First, obtain a kubeconfig
to access the Kubernetes cluster and to be able to deploy the game server:
metaplay-auth login # unless you have already done this and have valid tokens
export KUBECONFIG=$(pwd)/kubeconfig.yaml
metaplay-auth get-kubeconfig idler-develop.p1.metaplay.io > $KUBECONFIG
Then, get the Kubernetes namespace for the deployment:
export KUBERNETES_NAMESPACE=$(metaplay-auth get-environment idler-develop.p1.metaplay.io | jq -r .deployment.kubernetes_namespace)

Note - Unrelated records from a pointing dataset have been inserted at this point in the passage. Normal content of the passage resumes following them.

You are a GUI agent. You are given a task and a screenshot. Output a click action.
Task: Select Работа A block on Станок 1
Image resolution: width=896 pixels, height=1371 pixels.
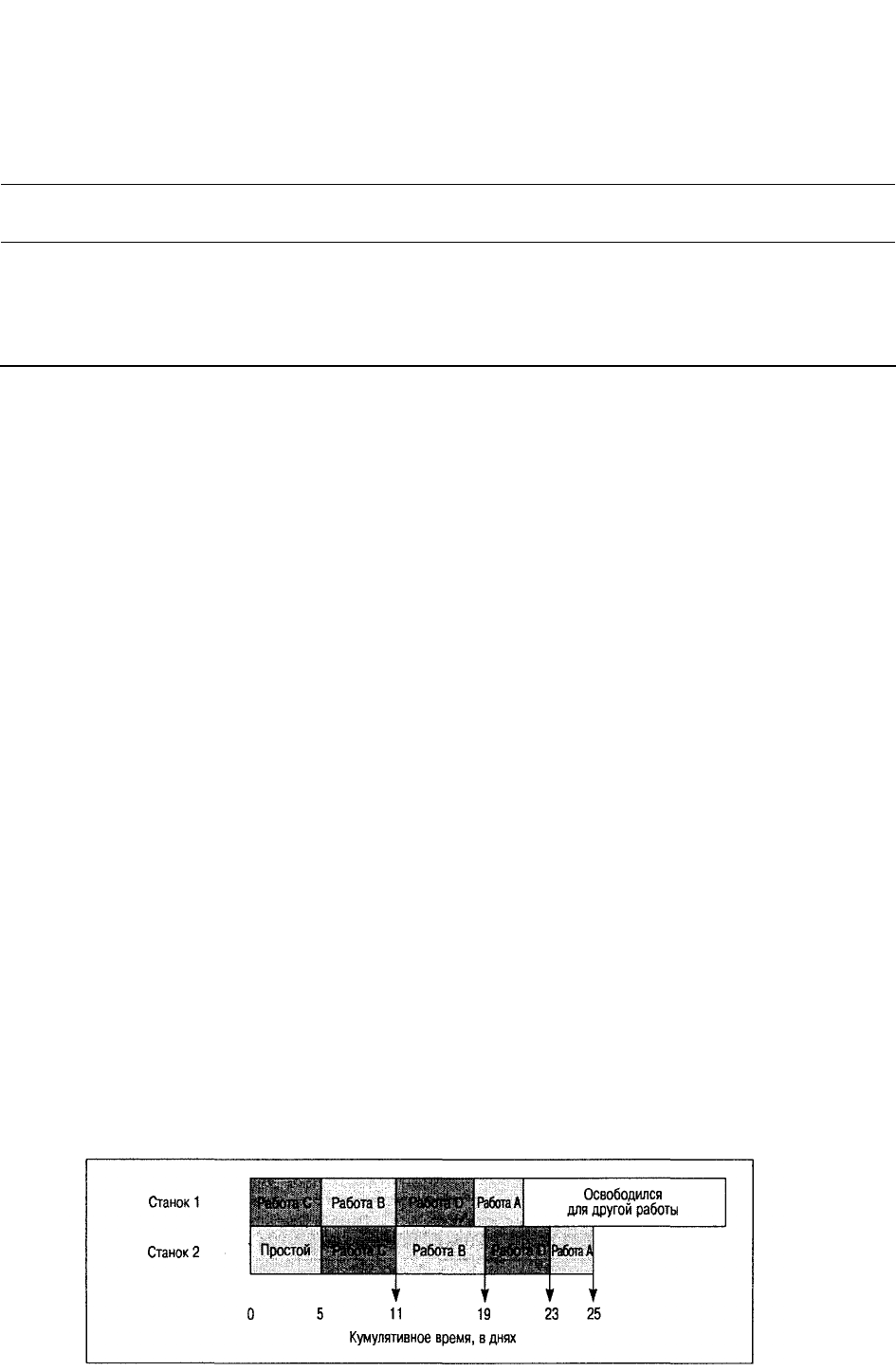(x=499, y=1202)
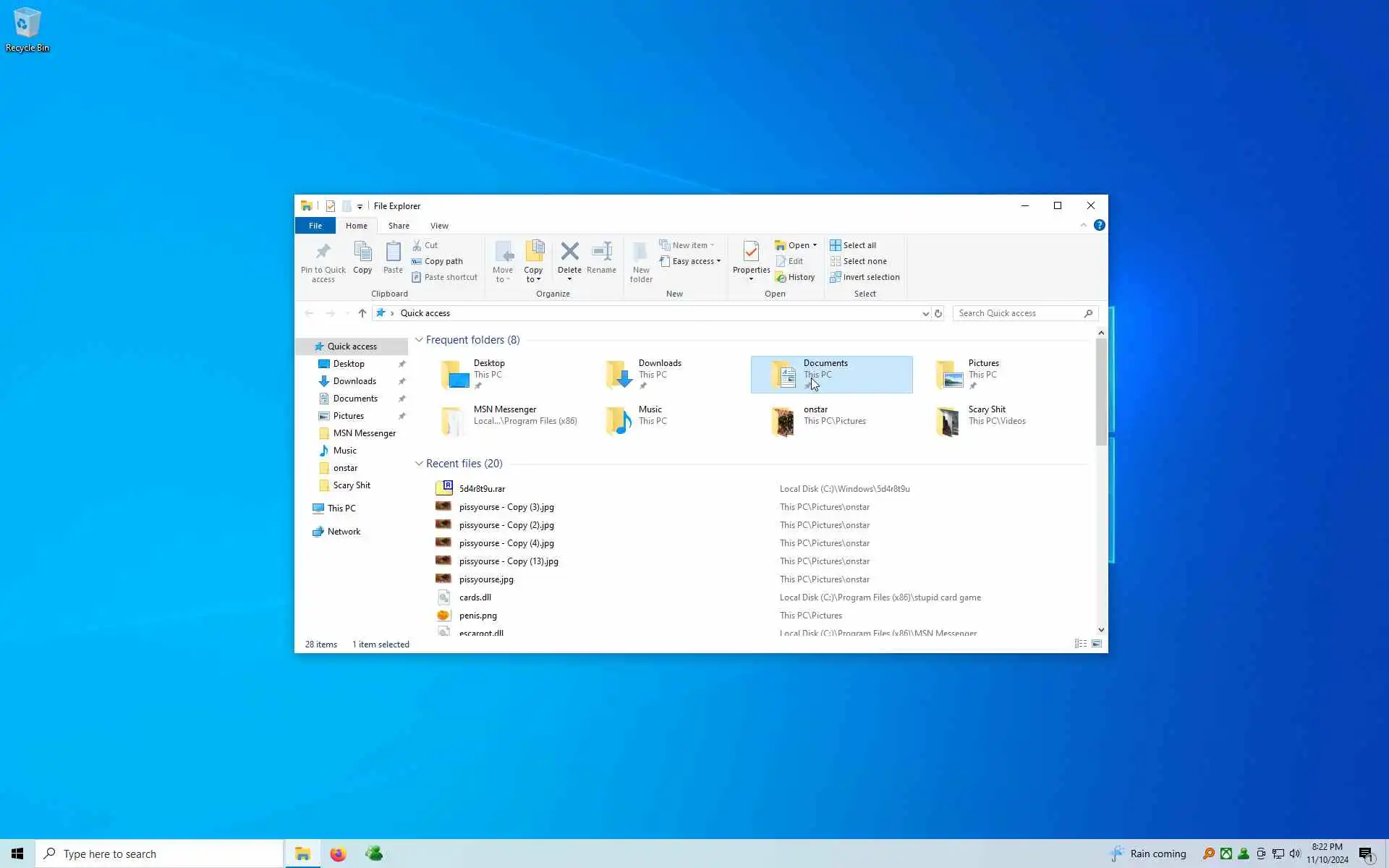
Task: Click the Select all icon
Action: [x=836, y=245]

Then, deploy the game server using helm
. You can use the metaplay-gameserver
Helm chart available at https://charts.metaplay.dev/
and define the appropriate chart version (0.5.2
at the time of the writing). In this example, we'll name the deployment idler-develop
, after the Idler sample.
INFO
Note: This step uses the pre-generated Helm values file for the deployment which is located in Backend/Deployments/develop-server.yaml
. If your project does not contain this file, take a look at Release 27 Migration Guide for Managed Environments for instructions on how to add these configuration files into your project.
helm upgrade \
--install \
--kubeconfig kubeconfig.yaml \
--repo https://charts.metaplay.dev/ \
--version 0.5.2 \
-f Backend/Deployments/develop-server.yaml \
-n $KUBERNETES_NAMESPACE \
--set-string image.tag=$IMAGE_TAG \
idler-develop \
metaplay-gameserver
The Helm deployment will output a set of details about the deployed game server, including the endpoint for the LiveOps Dashboard. You can attempt to log into it. Alternatively, you can log into the Metaplay Portal and navigate to the specific environment under your organization and project to get the same information.

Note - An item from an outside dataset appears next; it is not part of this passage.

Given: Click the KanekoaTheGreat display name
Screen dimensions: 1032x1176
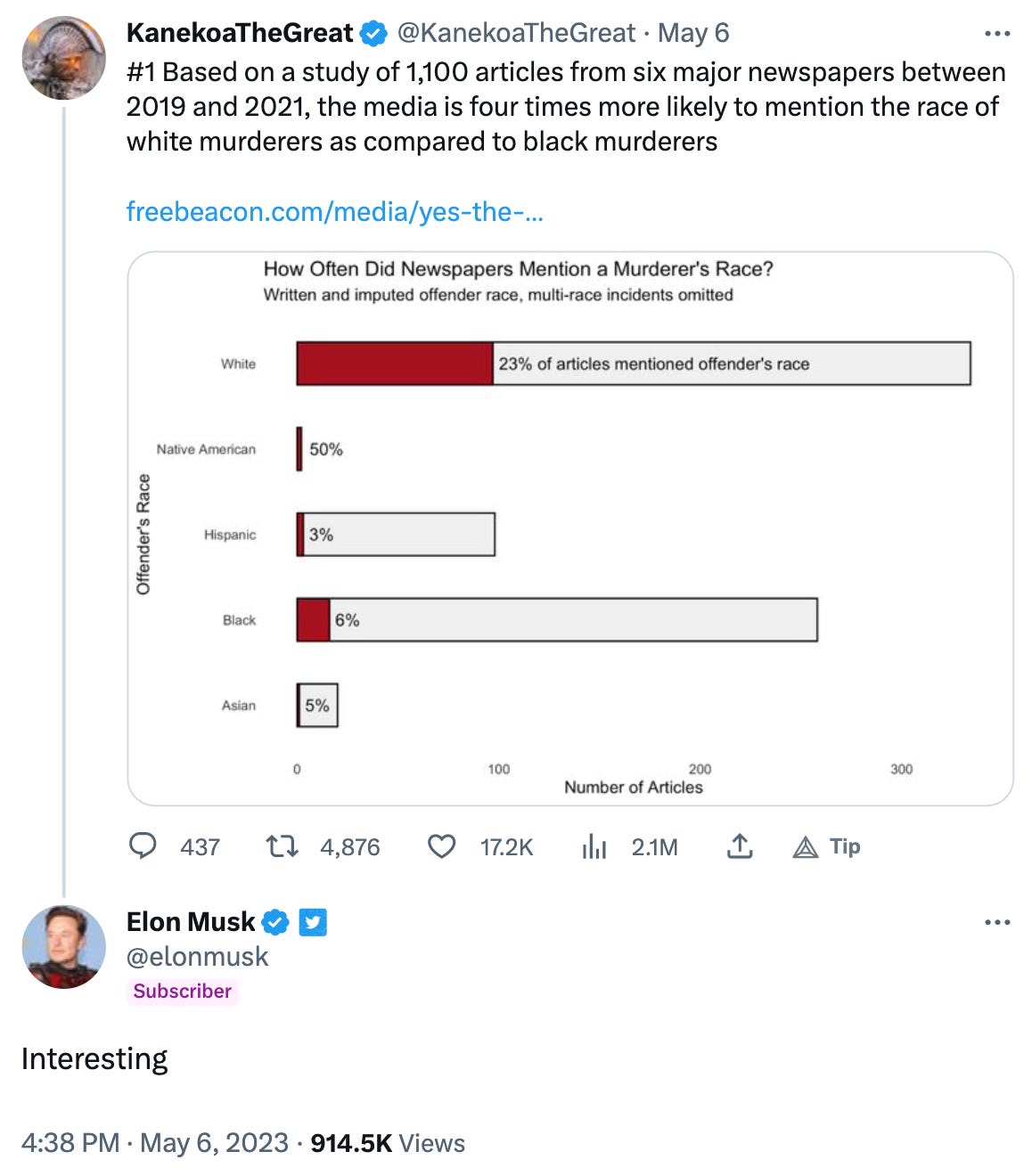Looking at the screenshot, I should tap(240, 33).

Finally, you should validate that the game server deployed correctly:
metaplay-auth check-deployment $KUBERNETES_NAMESPACE
The metaplay-auth
command line tool is a fairly powerful tool, which you can chain together with other tools to provide identity and authentication services. This section contains some examples of how to do this.
metaplay-auth
and aws
As a game server administrator, you may sometimes need to access various underlying AWS resources that the game server relies on. These can include things like the S3 object storage bucket to manage files that the game server might be interacting with, the Cloudfront content delivery network distribution when you want to invalidate certain cached objects, and so on.
The aws
tool allows you to define profiles. The configuration structure of profiles is flexible and allows you to obtain the credentials from another external process, which can in this case be metaplay-auth
, which produces ephemeral AWS credentials in a format that aws
accepts.
In the aws
config file (typically under ~/.aws/config
), we could define a profile for the game server idler-develop
following the prior example:
[profile idler-develop-admin]
credential_process = metaplay-auth get-aws-credentials --format json idler-develop.p1.metaplay.io
After this, we can ensure that we are logged in metaplay-auth login
and just use the regular methods for setting a profile for the aws
tool (e.g. --profile
switches or AWS_PROFILE
environment variable):
$ metaplay-auth login
$ aws sts get-caller-identity --profile idler-develop-admin
{
"UserId": "AXXXXXXXXXXXXXXXXXXXX:stackapi",
"Account": "000000000000",
"Arn": "arn:aws:sts::000000000000:assumed-role/metaplay-p1-idler-develop-gameserver-admin/stackapi"
}
For a more detailed explanation of the build and deploy steps, or if you're deploying into a self-hosted environment, check out Deploying a Game Server. It's mostly the same process but the steps to acquire the credentials differ for self-hosted environments.